Aim of the exercise :: Reproduce word for word the part of the blog post about food documentaries that begins with the words "Anyway, Damon was" and stops after the words "person consumes daily.".

---------- Document excerpt ----------

I love documentaries and nerding out over a good one before going to bed. Doesn’t matter the topic really, but since changing my eating habits, food ones have really been catching my eye. “Super-Size Me” is food documentary classic, one that has had a significant impact on not just me, but it gained an incredibly wide audience because of its first of its kind experiment on what certain foods can really do to the body.
I remember watching that movie for the first time at my mom’s best friends house – our two families having a movie night and cringing and yelping at the really disgusting parts (like him puking, finding a hair in his food, and how chicken nuggets, my favorite McDonald’s item, were made.)
The movie was revolutionary for its time – McDonald’s stopped making super-sizing a thing after that movie!
Well, in the same fashion of “Super-Size Me” where Morgan Spurlock went on a McDonal’s binge for 30 days, comes “That Sugar Film” in which an Aussie Damon Gameau embarks on a high sugar diet for 60 days to see what it did to the body.
Before Damon began his journey, he ate as a baseline, like I do. No filler food carbs – his normal diet consisted of healthy fats, animal proteins, veggies. From his commentary it sounded like he consumed dairy (full fat) but that was the only difference I could find in his normal eating habits.
Anyway, Damon was dubbed “healthier than average” by the physicians he asked to monitor his progress and change over his journey. As a part of his high sugar diet, Damon had to consume 40 teaspoons of sugar in his diet per day. Now, while that may seem like a lot, shockingly that’s how much the average person consumes daily.

---------- Given information ----------

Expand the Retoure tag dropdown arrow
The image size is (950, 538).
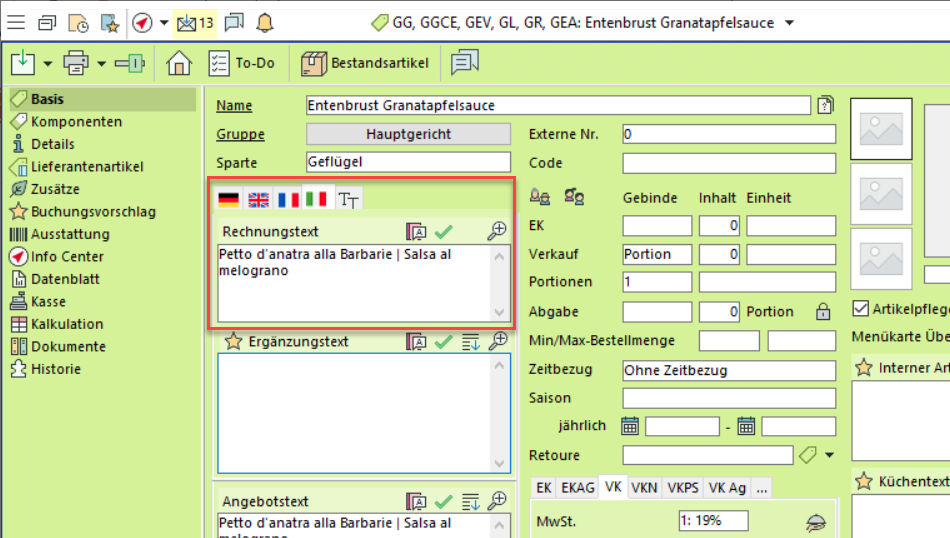point(829,456)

----------

Output below ::
Anyway, Damon was dubbed “healthier than average” by the physicians he asked to monitor his progress and change over his journey. As a part of his high sugar diet, Damon had to consume 40 teaspoons of sugar in his diet per day. Now, while that may seem like a lot, shockingly that’s how much the average person consumes daily.